ScheduledReporter may have missed reports
dkaukov opened this issue · 2 comments
Problem Statement
I think, fix for #1524 has undesired side-effects in our environment. Because executor.scheduleWithFixedDelay
accumulating errors (due network latency, for example) when it goes over reporting period, we have "holes" in graphite metrics:
Possible solution
In our case, report bursts are probably lesser evil than holes, so maybe we can make it configurable.

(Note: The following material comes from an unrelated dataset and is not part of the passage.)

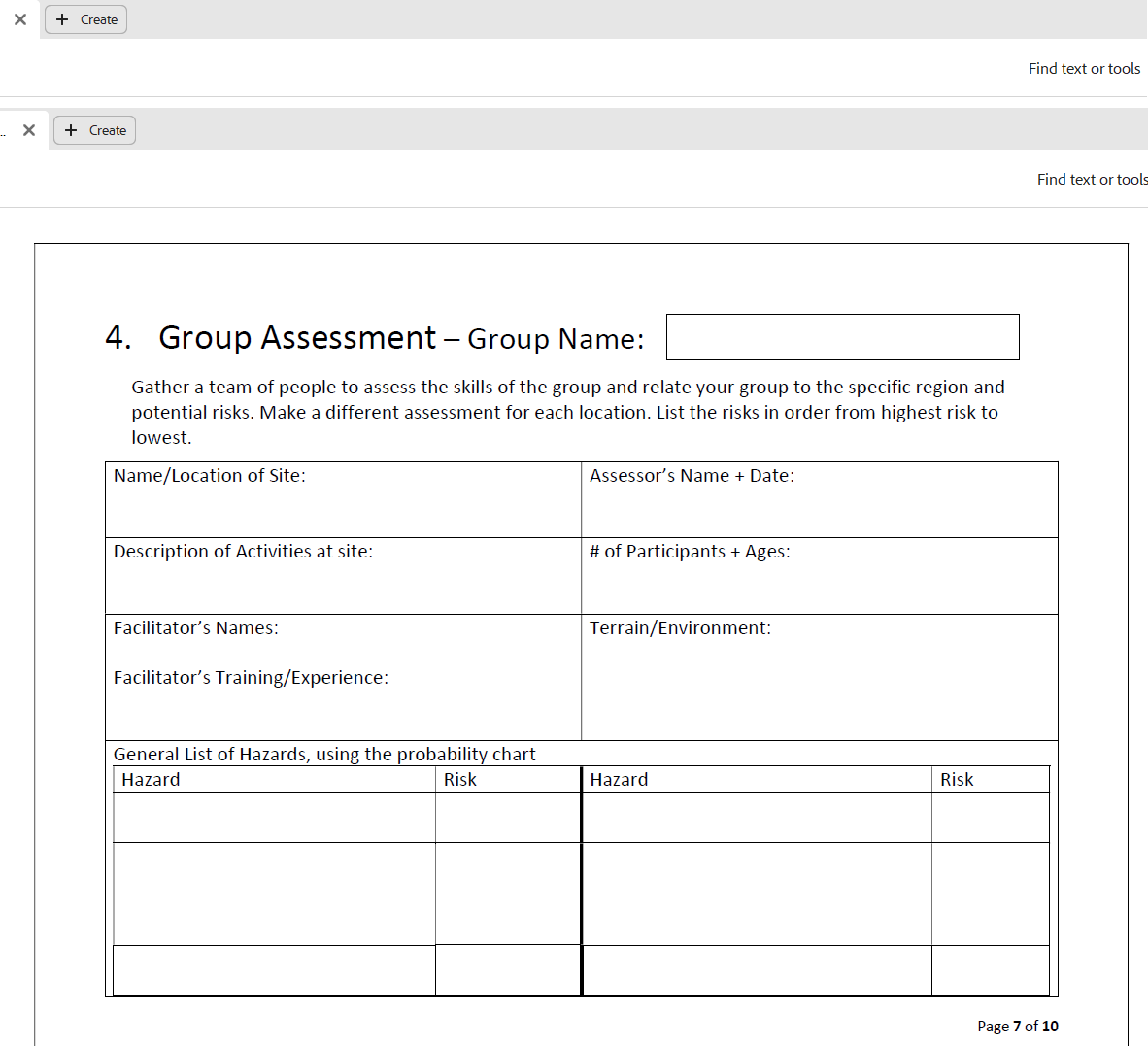1148x1046 pixels.
Task: Click the Group Assessment section heading
Action: coord(297,337)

We are seeing the same problem which is a result of #1524 and the switch to scheduleWithFixedDelay
We are sending counter
metrics every minute to Graphite, Carbon Aggregator and we use nonNegativeDerivative
to show only the changes per minute and we are seeing "fake" metrics.
The derivative
function is sensitive to missing metrics, if one of the hosts aggregated is not sending and then sends again, it will show up as an increase in the metric for that minute. We are aggregating to hours in the above graph and the results are completely wrong, there is nothing happening on the server and all those bars are caused by missing metrics.
Here is an example of missing metrics showing up from two hosts:
I've captured the metrics on the Graphite server with tcp dump and saw the following reports from a single source server:
- arrived
08:08:59.087611
metric payload timestamp1659514138 (08:08:58)
- arrived
08:09:59.343252
metric payload timestamp1659514199 (08:09:59)
- arrived
08:10:59.597794
metric payload timestamp1659514259 (08:10:59)
- arrived
08:11:59.856127
metric payload timestamp1659514319 (08:11:59)
- arrived
08:13:00.118483
metric payload timestamp1659514380 (08:13:00)
You can see that we never receive data for 08:12
, that's 1-min gap on the charts and one spike in derivatives.
First I suspected network latency issues and missing aggregation buckets on Graphite, but from the timestamps added by GraphiteReporter it is clear that the reporter is sending them late and missing the buckets. The increasing delay was an immediate sign of scheduleWithFixedDelay
which was confirmed in the codebase.
Current metric reporting using fixed delay is problematic as the reporting interval is unstable and a function of how long does reporting itself take. The small delays add up and every few hours we see a missed interval and fake values with derivatives.
+1 for making this configurable.
This issue is stale because it has been open 180 days with no activity. Remove the "stale" label or comment or this will be closed in 14 days.